I'm hanging out on the sofa at my tenant's apartment waiting for the delivery guys to show up with a new dishwasher. The "window" is between 8am and 12 pm, so I've been here since 8:00, but don't expect them until 11:58.
This is the apartment we could be living in if we kicked our tenants out, which we are trying not to do. They really like it here and hope to stay, whereas I have very subdued feelings about the place, and I don't think Paul has ever shown much enthusiasm for it. I absolutely adored it when I first bought and had it all to myself and for that reason I sill love it. I still feel peaceful and protected when i am here alone-- but I don't have a strong vision of me and Paul living here together.
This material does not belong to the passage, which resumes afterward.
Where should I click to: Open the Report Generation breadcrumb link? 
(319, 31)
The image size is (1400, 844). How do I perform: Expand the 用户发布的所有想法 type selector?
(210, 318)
Maybe it feels like moving back into the apartment is like trying to move back to a certain time in my life, which seems like an ill-fated idea.
On the other hand--the rental market here is very, very tough right now. We looked for a week straight and found three possibilities--all slightly above our desired price range, then Paul had to go back to Tallahassee for his film, which brought all progress to a halt. He returns tonight, so I'm sure we will resume this weekend.
I've been very lucky that both my siblings have left town consecutively, giving me almost three weeks of not just shelter--but of well-appointed abiding--with comfortable beds and space to spread out the contents of my rolling duffel. But I will be glad to find a place where we can unpack our boxes. After all my file cleaning, the forwarded mail is piling up at various addresses as the files sit in boxes. I'd like to darken my eyebrows, but the supplies for this are in a box. the other day I gave in and bought nail polish remover, since mine is also in a box. Constantly we need to print items, but the printer is in a box and we don't know which one.
Everytime we move I am struck by needing certain things, and also by how we have so many things that I never think to need at all.